Abstract

AbstractThe mannose‐binding lectin GNA (snowdrop lectin) is used as a “carrier” domain in insecticidal fusion proteins which cross the insect gut after oral ingestion. A similar lectin from garlic bulb, ASAII, has been evaluated as an alternative “carrier”. Recombinant ASAII delivered orally to larvae of cabbage moth (Mamestra brassica; Lepidoptera) was subsequently detected in haemolymph, demonstrating transport. Fusion proteins comprising an insect neurotoxin, ButaIT (Buthus tamulus insecticidal toxin; red scorpion toxin) linked to the C‐terminal region of ASAII or GNA were produced as recombinant proteins (GNA/ButaIT and ASA/ButaIT) by expression in Pichia pastoris.

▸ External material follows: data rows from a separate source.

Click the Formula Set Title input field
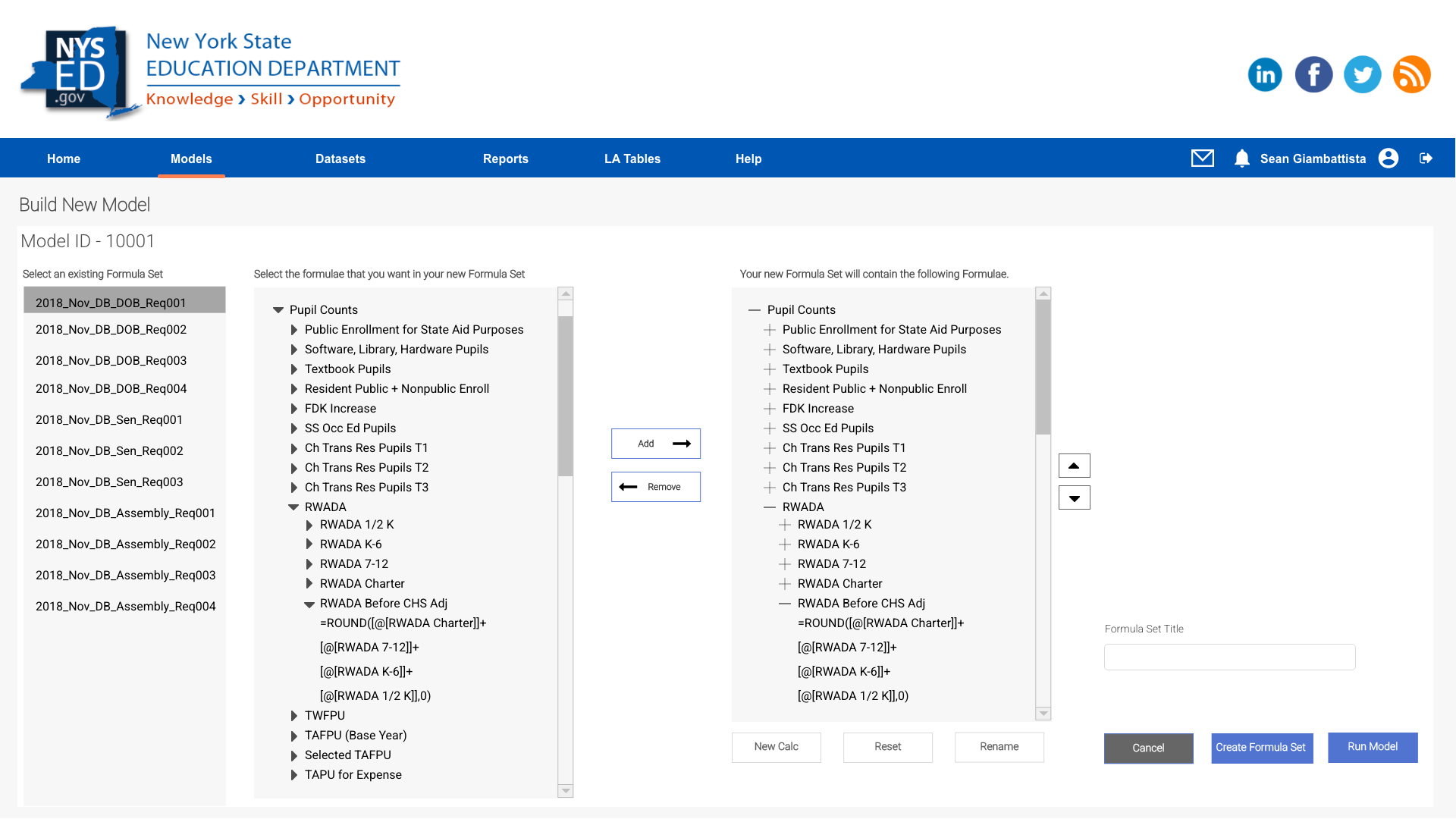1456x819 pixels. (1229, 657)
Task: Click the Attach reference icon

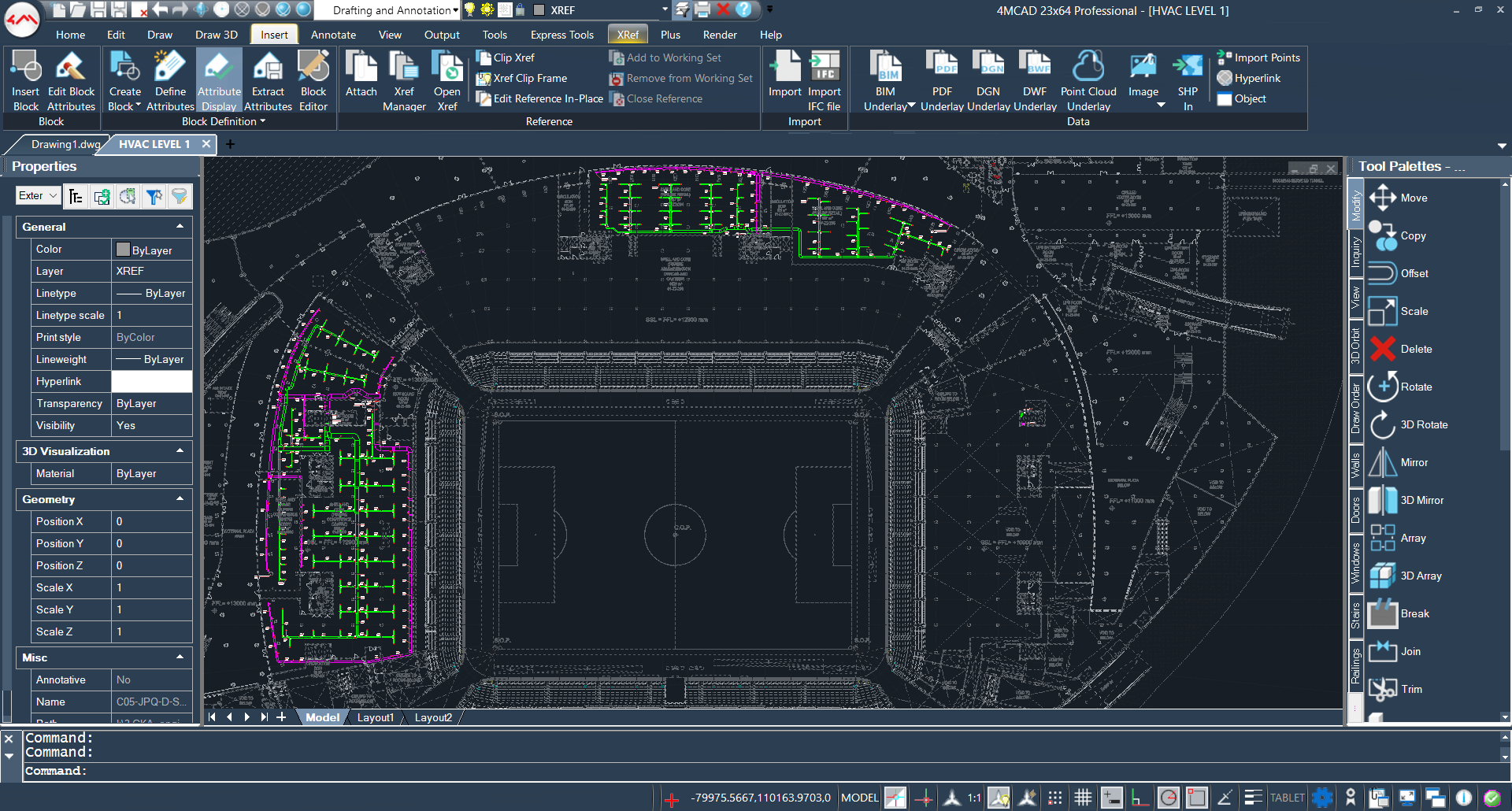Action: point(361,76)
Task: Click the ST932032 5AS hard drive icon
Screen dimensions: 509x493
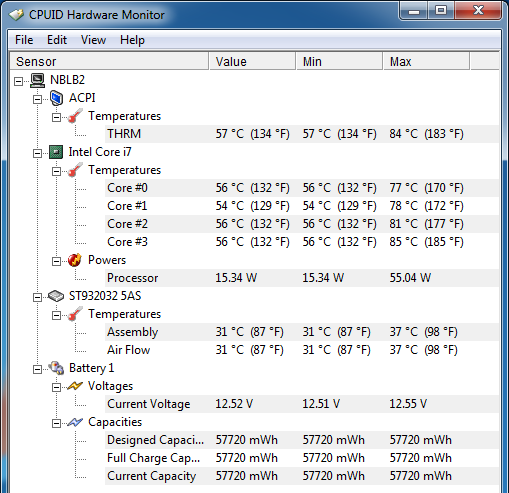Action: click(56, 296)
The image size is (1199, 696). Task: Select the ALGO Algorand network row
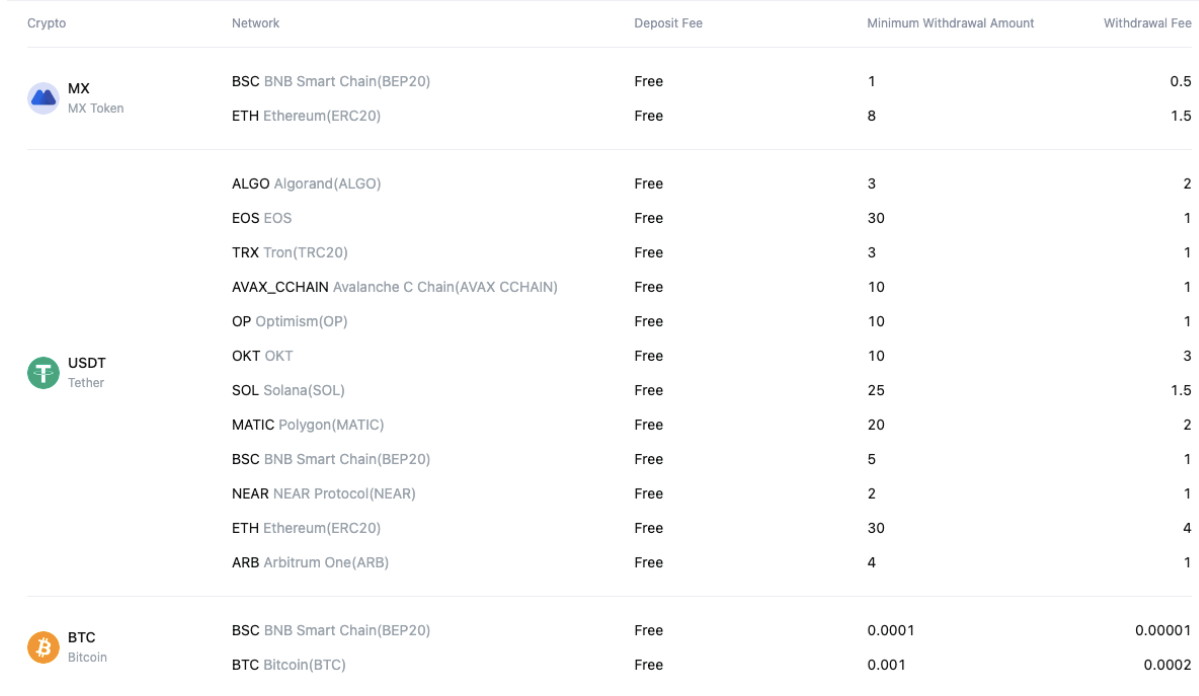[306, 184]
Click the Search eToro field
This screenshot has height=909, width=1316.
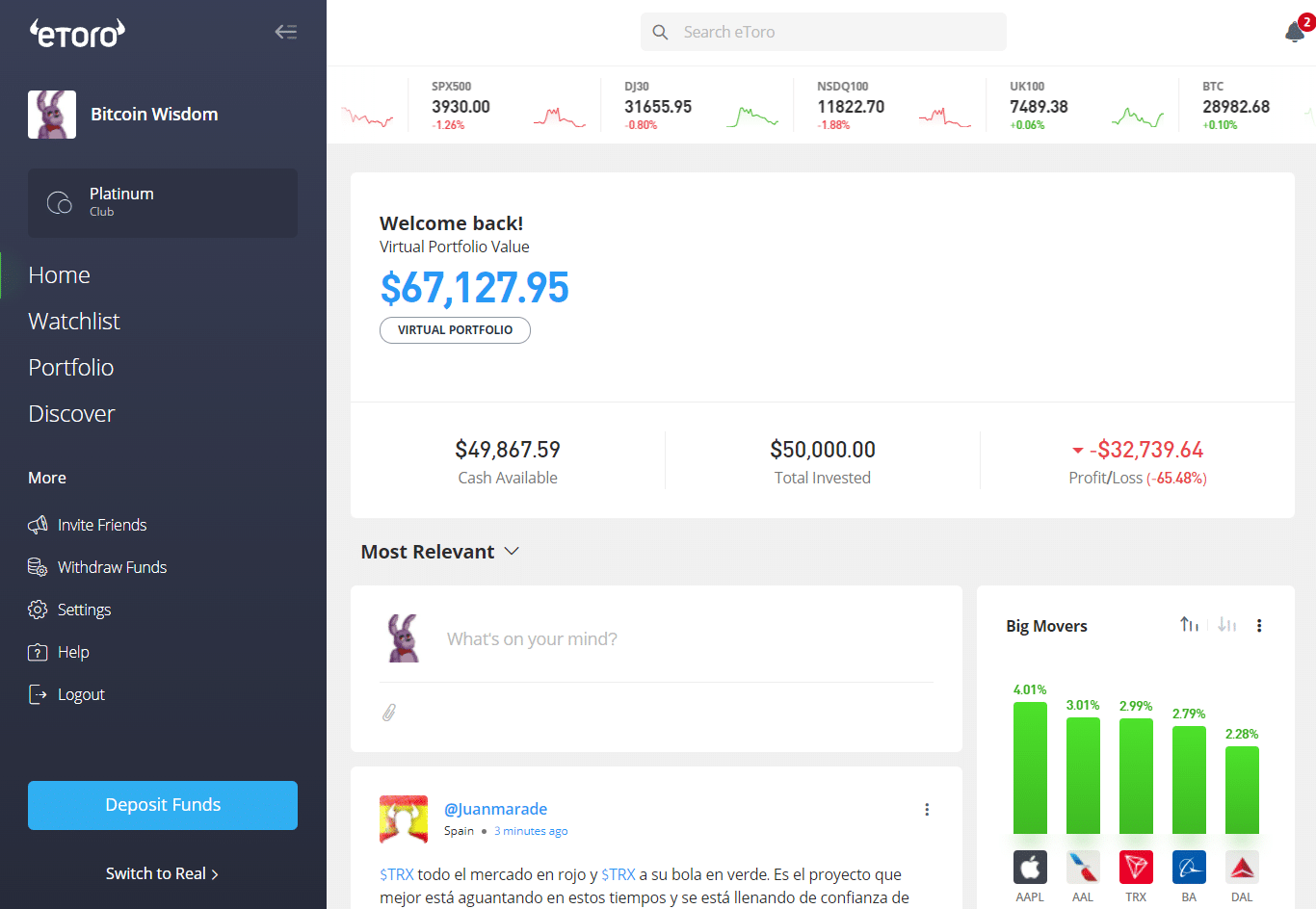[x=824, y=32]
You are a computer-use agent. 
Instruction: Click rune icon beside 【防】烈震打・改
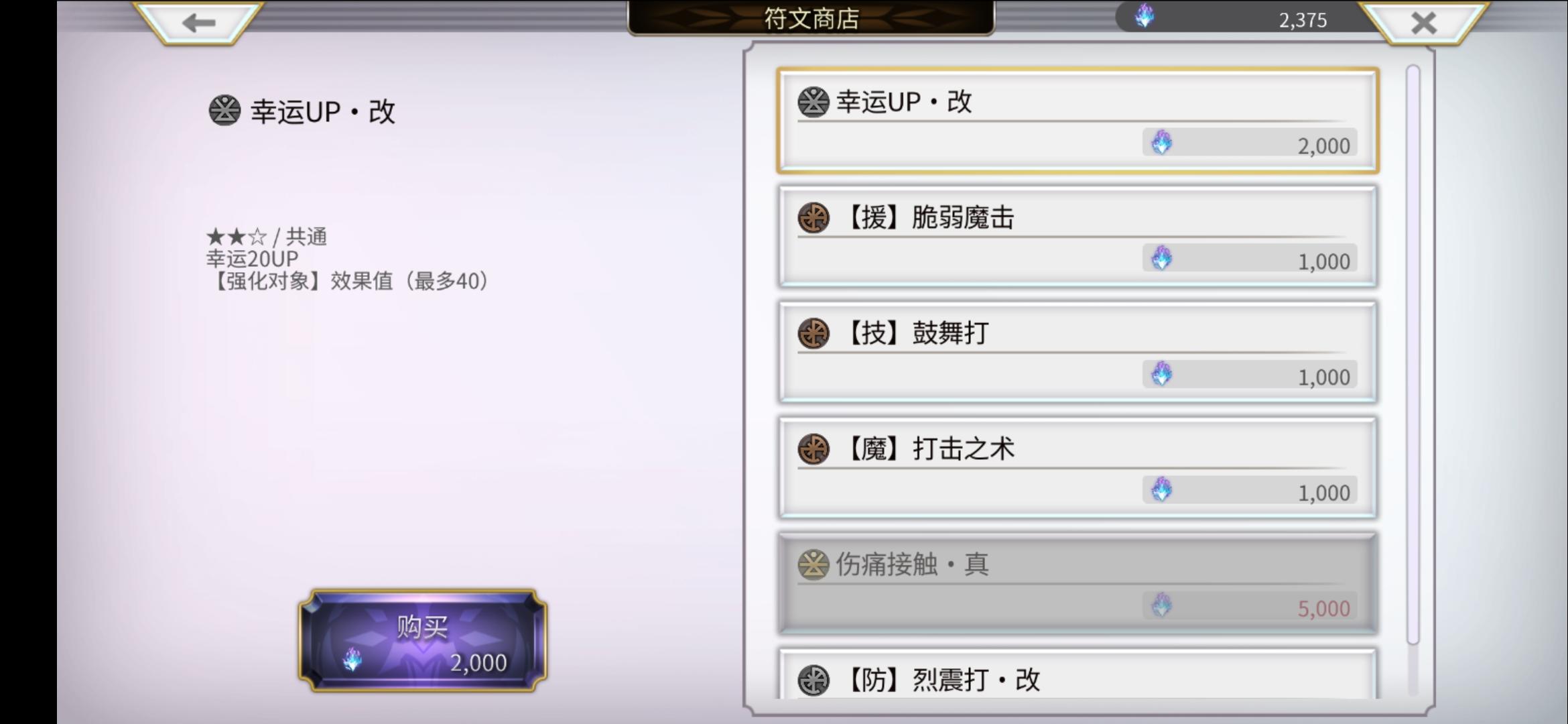(x=813, y=680)
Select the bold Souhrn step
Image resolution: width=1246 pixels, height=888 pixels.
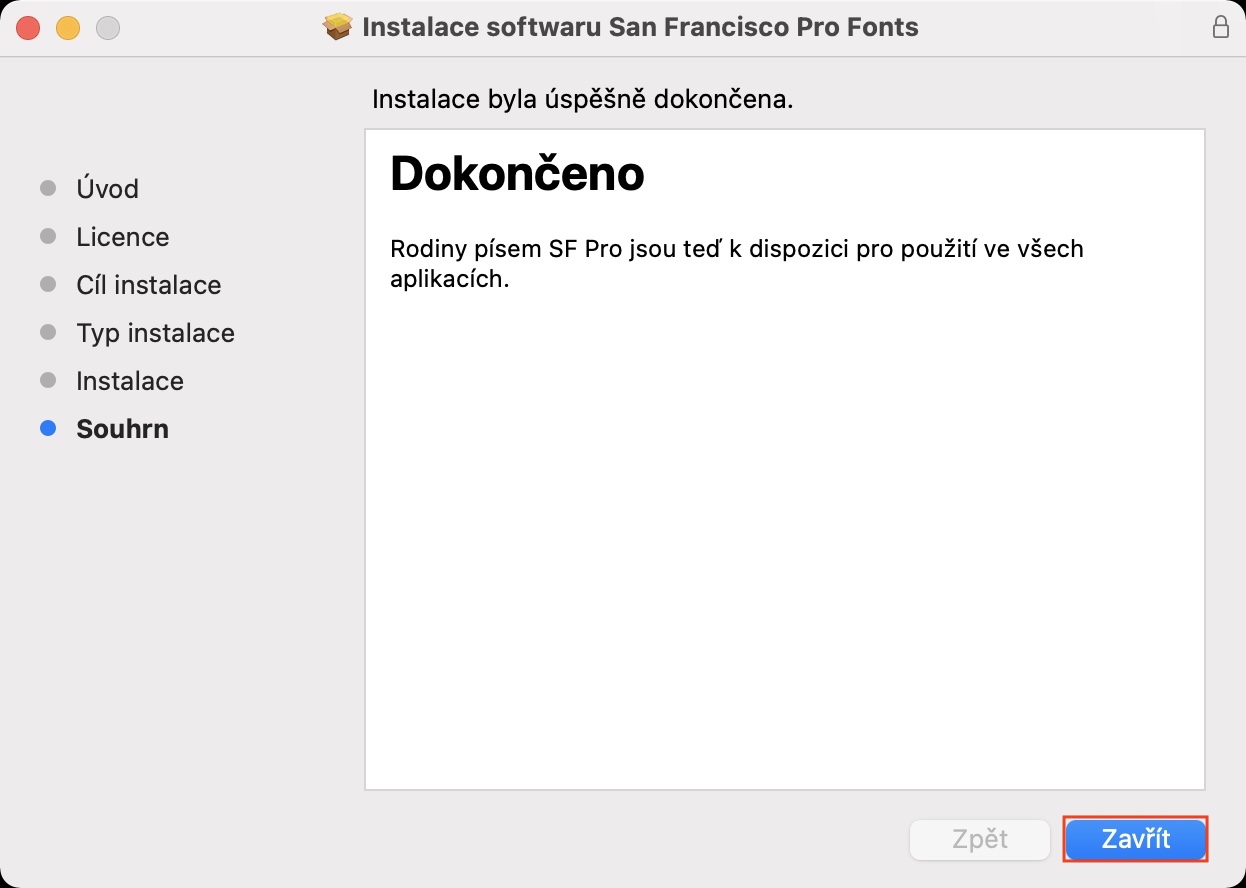(x=122, y=429)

In both cases the C‐terminal sequence of the lectin was truncated to avoid post‐translational proteolysis. The GNA‐containing fusion protein was toxic by injection to cabbage moth larvae (LD50≈ 250 μg/g), and when fed had a negative effect on survival and growth. It also decreased the survival of cereal aphids (Sitobion avenae; Homoptera) from neonate to adult by >70% when fed. In contrast, the ASA‐ButaIT fusion protein was non‐toxic to aphids, and had no effect on lepidopteran larvae, either when injected or when fed. However, intact ASA‐ButaIT fusion protein was present in the haemolymph of cabbage moth larvae following ingestion, showing that transport of the fusion had occurred. The stabilities of GNA/ButaIT and ASA/ButaIT to proteolysis in vivo after injection or ingestion differed, and this may be a factor in determining insecticidal activities.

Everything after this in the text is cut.